Friday, March 5, 2010

1 of our 5 Strategic Directions: Aggregator Models

Health care in the U.S. is famously fragmented. We’ve heard many times in the health care debate that this problem needs to be fixed so we can ensure that the health care system works to serve patients and not providers. In fact, these breakdowns are well-illustrated by the following video, “If air travel worked like health care,” which we’re showing in one of our breakout sessions.

It’s obvious to all involved that we have silos in health care, and need to find a way to work together to provide a continuum of care that works for everyone. This is what makes aggregators such an important part of the future direction of CHRISTUS.

Being an aggregator does not mean owning all parts of the continuum of care, but partnering and pulling in services from other providers. Websites like Expedia and Travelocity are good examples—they don’t operate airlines, but instead offer a central place where flights from many different airlines can be compared and purchased. In the same way, serving as an aggregator would mean that we would develop partnership models that allow us to generate new revenue, lower cost, improve customer service, etc.
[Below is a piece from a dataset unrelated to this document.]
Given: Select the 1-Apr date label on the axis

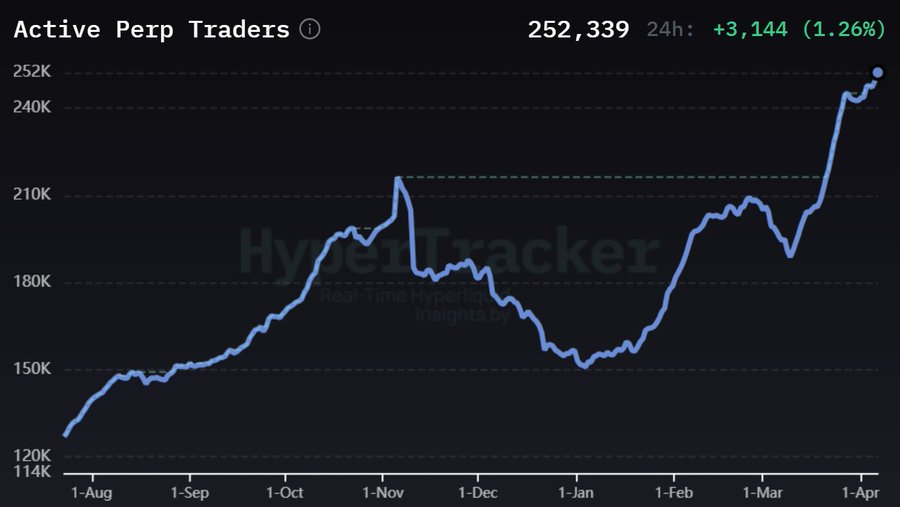Looking at the screenshot, I should pyautogui.click(x=860, y=493).
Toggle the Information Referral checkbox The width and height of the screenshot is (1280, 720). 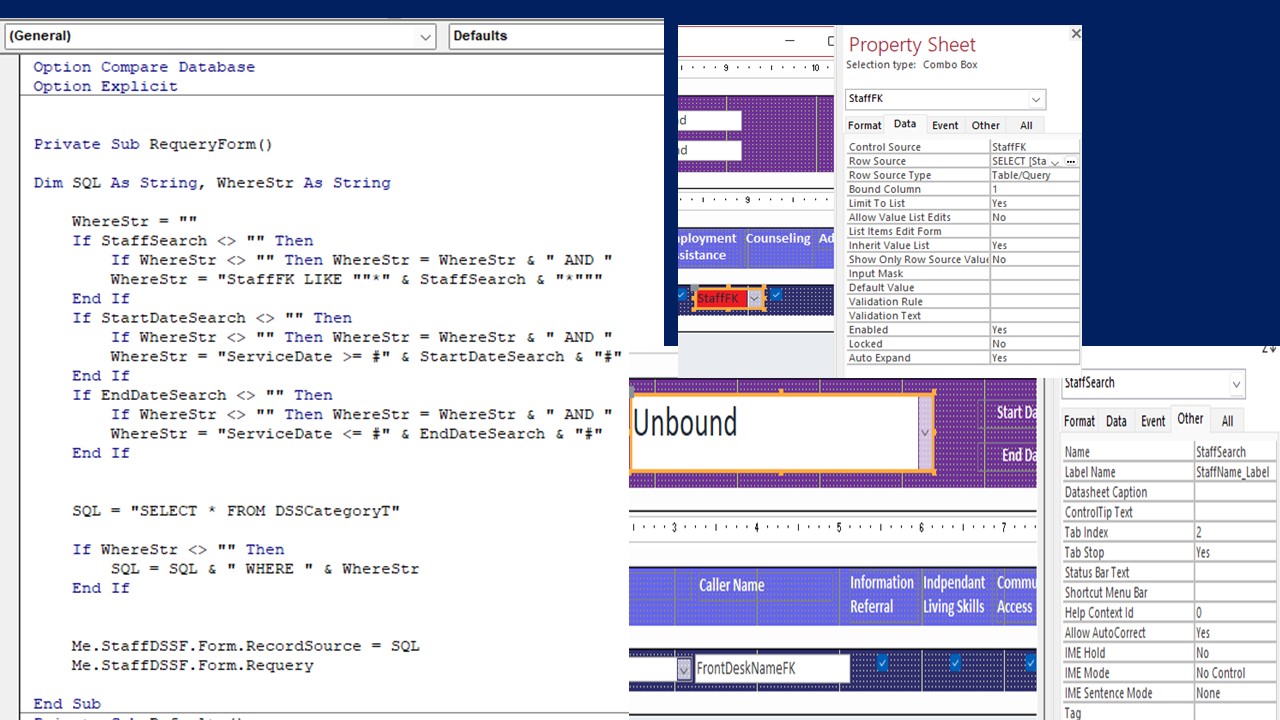pos(882,661)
Customer service still remains important in an aggregator model, so Service Quality, one of our directions on our Journey to Excellence, receives continued focus. An aggregator is not a shortcut to the customer—you still have to prove yourself in customer satisfaction every day. If we don’t have the tools in place to measure and track customer satisfaction to ensure high quality service, then providing this model has done nothing more than find a costlier way to provide care.


Lynn Nolte said...

Dr Tom-
I was very excited to read your blog post today. I was encouraged to hear how focused you are on Customer Service and Service Quality as one of the directions on the journey to excellence. In our work with other Major Healthcare Services Organizations we have found there have been great pay offs for organizations that do not lose that focus. I would be very interested to learn more about your thoughts and approach to this effort and more specificaly explore areas in which our organizaionts might have synergies that would provide opportunities for us to help you in these efforts. I would love to set up a time for an exploratory call if you or members of your executive team had interst.

Best Regards,
Lynn Nolte

Brandon said...

Dr. Royer,

Conceptually, I understand. Connecting all the fragmented healthcare pieces in an effort to create synergies and efficiencies is certainly a viable solution for healthcare’s fragmented system.

However, I’m going to have to respectfully disagree with the travel industry reference.

Practically speaking, I don’t think such a model is conceivable for healthcare.

The travel industry relies on large legacy backbone networks that enable their connectivity. Companies such as Apollo (founded by United Airlines) Amedeus, Worldspan and Sabre (created by American Airlines) operate large computerized reservation system which provide reservation services for airlines, hotel chains, rental car companies, trains, ferries, and cruises. Travelocity and Expedia for example, tap into these networks to provide travel services to consumers.

Although these computer reservations networks are very complex, in the US, they only interconnect 13 major airlines.

The healthcare field on the other hand, is far more fragmented. It is estimated that there are about 6,000 hospitals in the US. According to the Journal of the American Medical Association, there are about 788,000 active doctors in the US. Imagine the amount of infrastructure required to operate an aggregator type network when you consider these numbers.

By the way, I sympathize with the video ( I also thought it was pretty funny). But I think those of us in health care need to be realistic and manage people expectations in terms of what the industry can actually deliver.

Brandon - aka PediatricInc

Dr. Tom said...

Thanks for your comment! I really enjoy open dialogue, and appreciate your thoughts.